**What to work on:**
**a)** Answer these questions about the excerpt on organ donation laws:
(i) Since what year has Pennsylvania had a "first-person consent" law?
(ii) By how much has the number of donations per year increased, according to Brian Broznick?
(iii) What is Nebraska's average number of organ donors per year?
**b)** Copy the excerpt on organ donation laws from "Since 1994, Pennsylvania" up to and including "Education in Pittsburgh.", substituting "doctors" for "physicians".

Andrew Jameton, bioethicist, Medical Center

    Since 1994, Pennsylvania has had a "first-person consent" law allowing physicians to honor the wishes of a patient even if the family objects. That same year, Pennsylvania began requiring hospitals to report every death or imminent death to the local organ procurement organization, which is linked with a nationwide organ donor network.
    The number of donations per year has increased 40 percent, said Brian Broznick, executive director of the Center for Organ Recovery and Education in Pittsburgh.
    Virginia recently passed similar legislation, and Louisiana is considering it. And, since 1997, Medicare regulations require all American hospitals to report every death to the donor network.
    In Nebraska, which has an average of 34 organ donors per year, the body becomes the possession of the next of kin, said Karen Risk, Director of the Nebraska Organ Retrieval System, which coordinates transplants in Nebraska.

**Information shown:**
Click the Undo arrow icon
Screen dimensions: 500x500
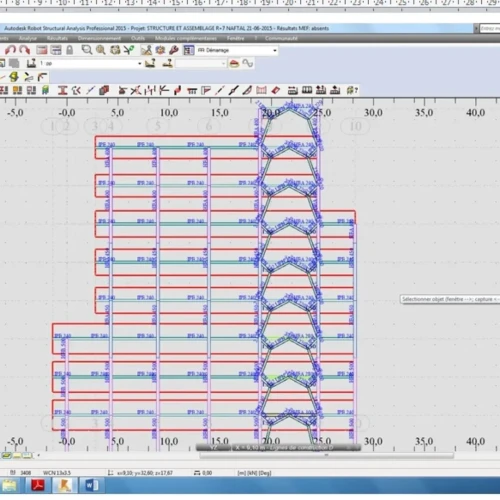pos(10,50)
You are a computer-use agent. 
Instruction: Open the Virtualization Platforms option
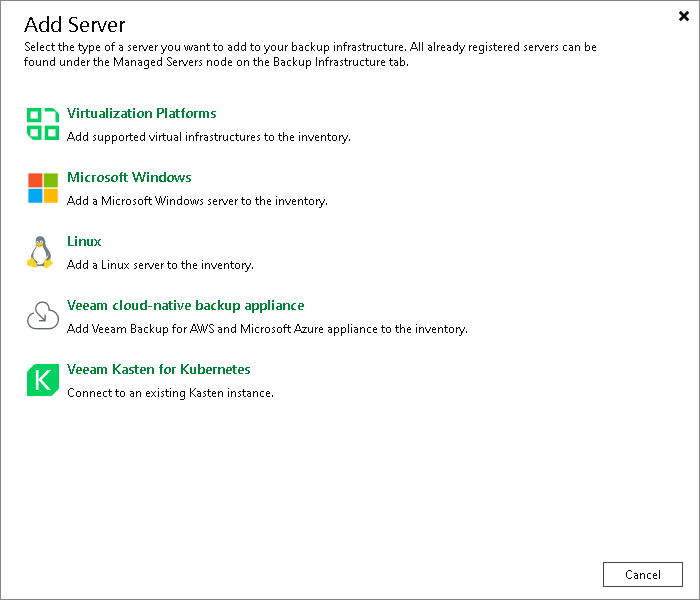pyautogui.click(x=142, y=113)
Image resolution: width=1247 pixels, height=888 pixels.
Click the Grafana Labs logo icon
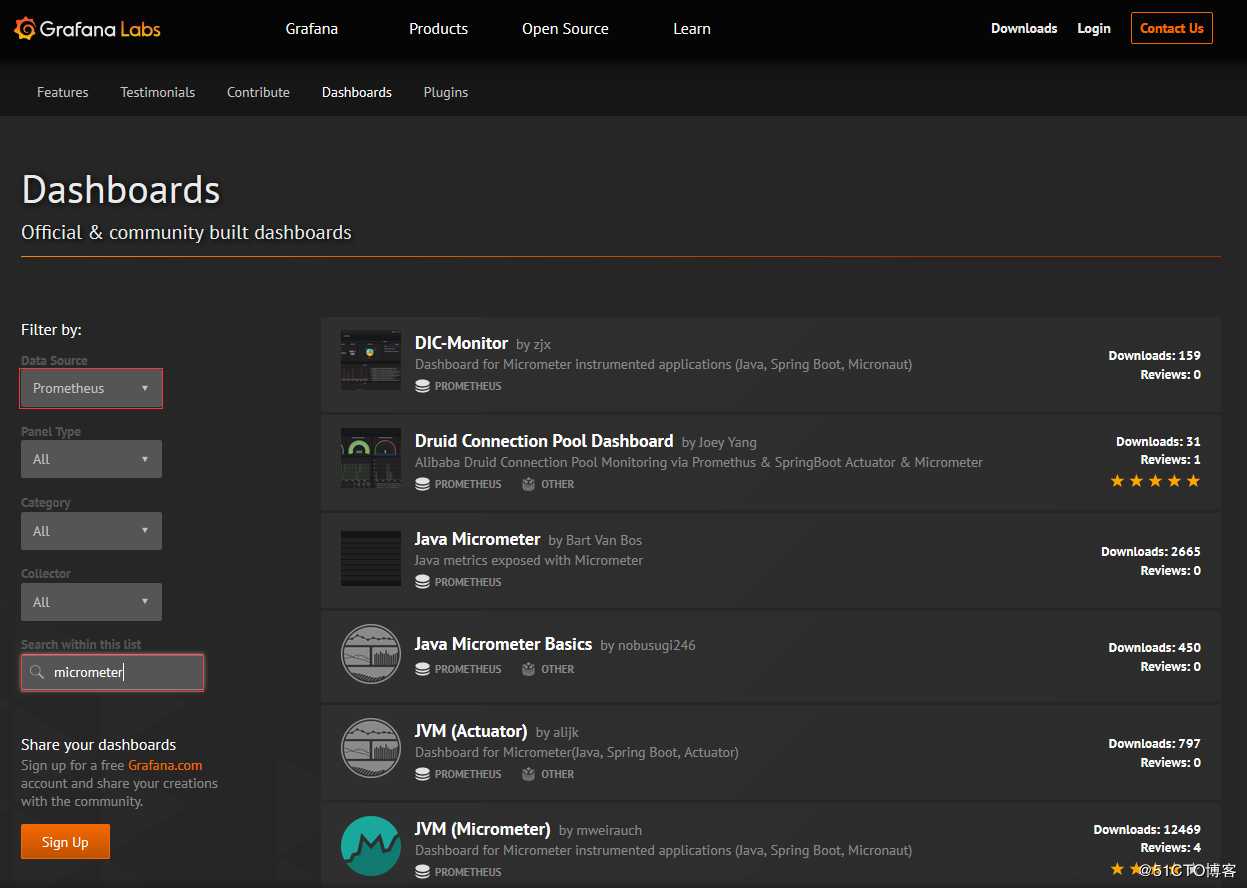point(25,28)
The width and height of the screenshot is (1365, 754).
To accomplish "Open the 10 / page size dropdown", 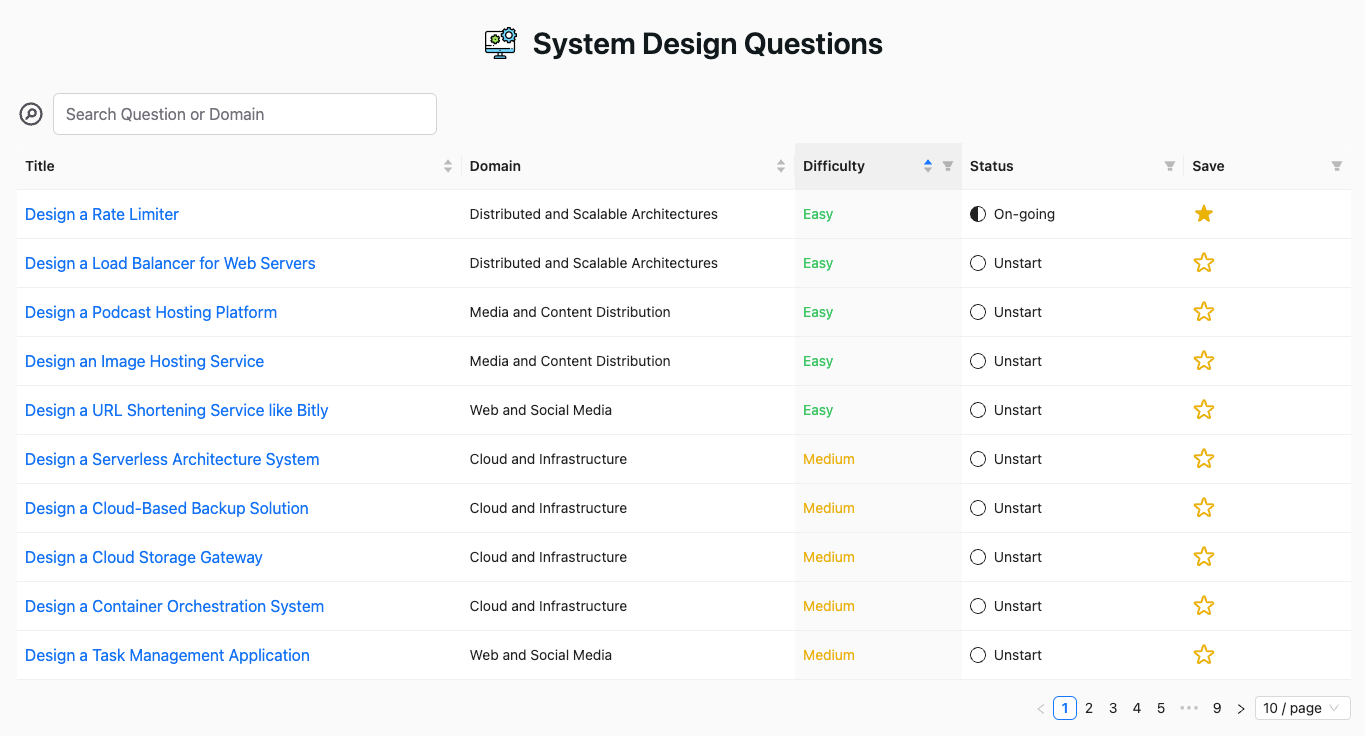I will click(x=1302, y=708).
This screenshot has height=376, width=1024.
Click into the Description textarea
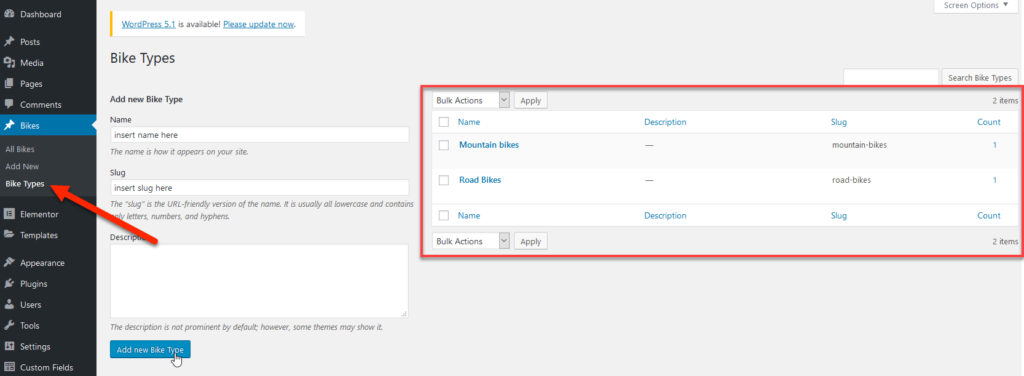pos(259,281)
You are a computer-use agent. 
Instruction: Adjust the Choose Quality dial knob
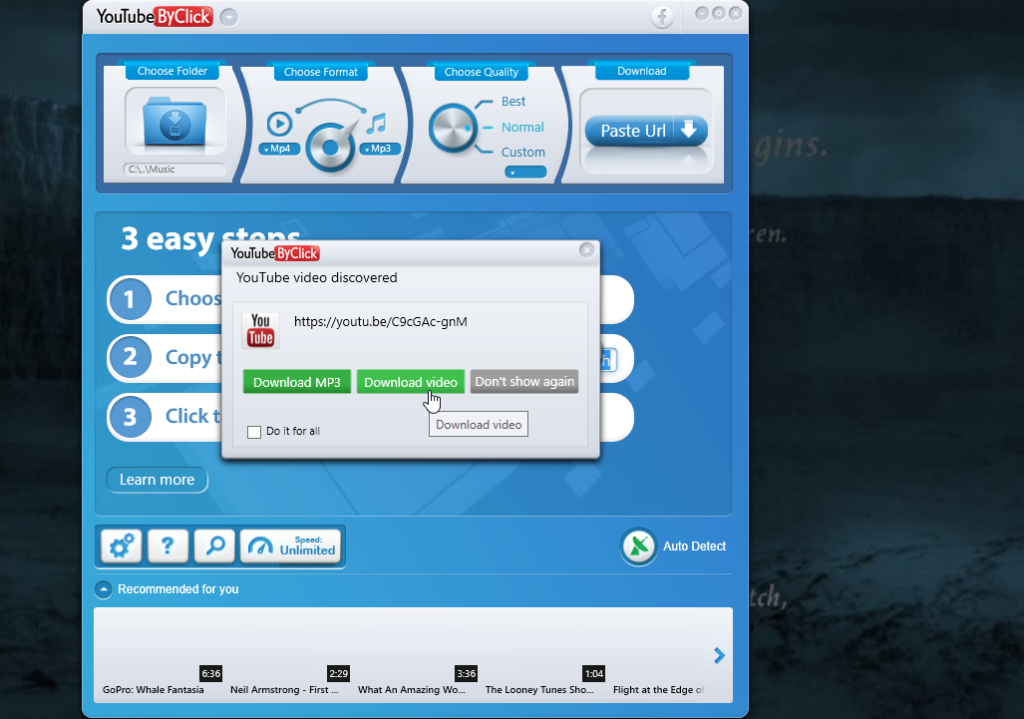[x=453, y=128]
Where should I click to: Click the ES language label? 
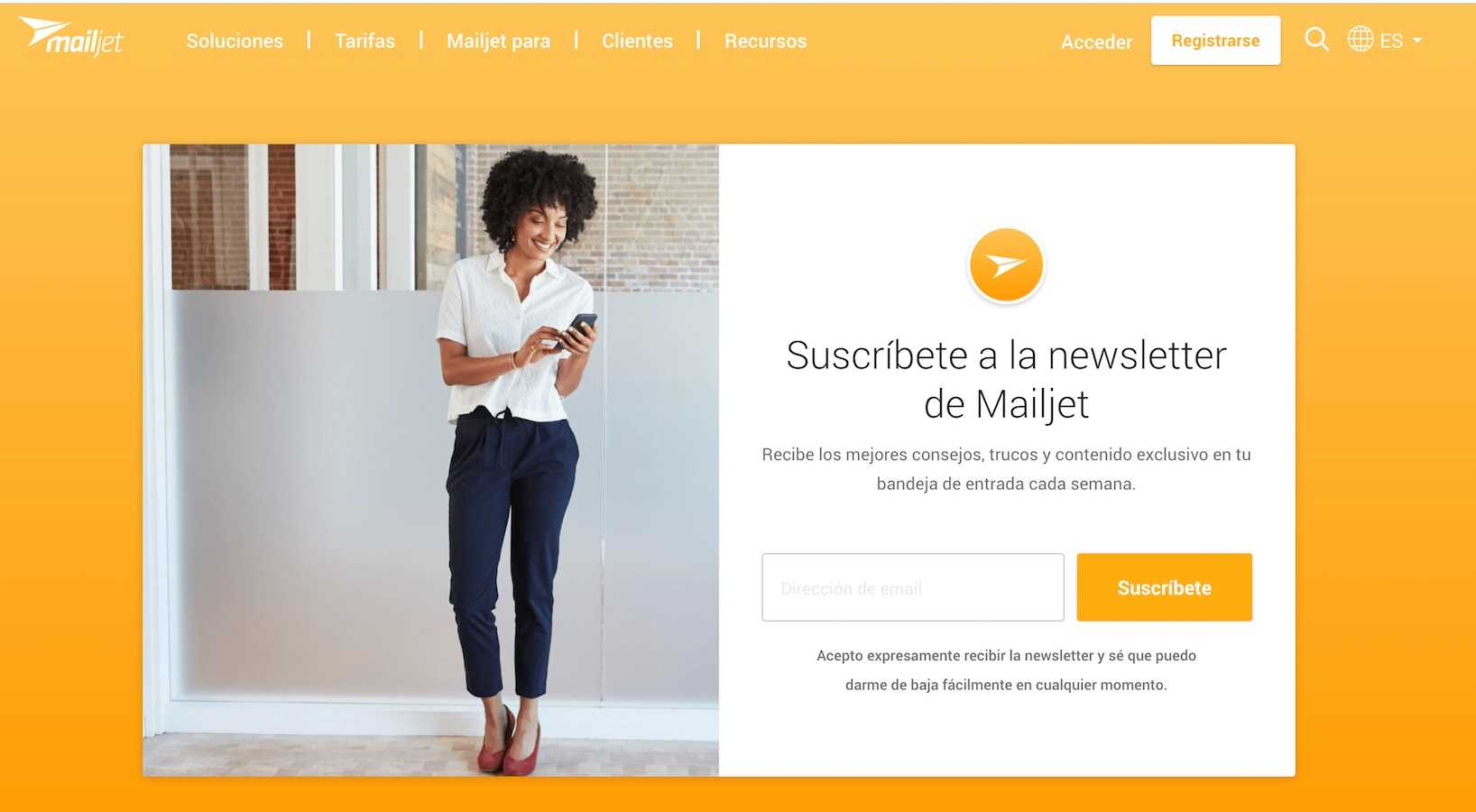click(x=1391, y=41)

**Answers for the tasks:**
**a)**
(i) 1994
(ii) 40 percent
(iii) 34

**b)**
Since 1994, Pennsylvania has had a "first-person consent" law allowing doctors to honor the wishes of a patient even if the family objects. That same year, Pennsylvania began requiring hospitals to report every death or imminent death to the local organ procurement organization, which is linked with a nationwide organ donor network.
    The number of donations per year has increased 40 percent, said Brian Broznick, executive director of the Center for Organ Recovery and Education in Pittsburgh.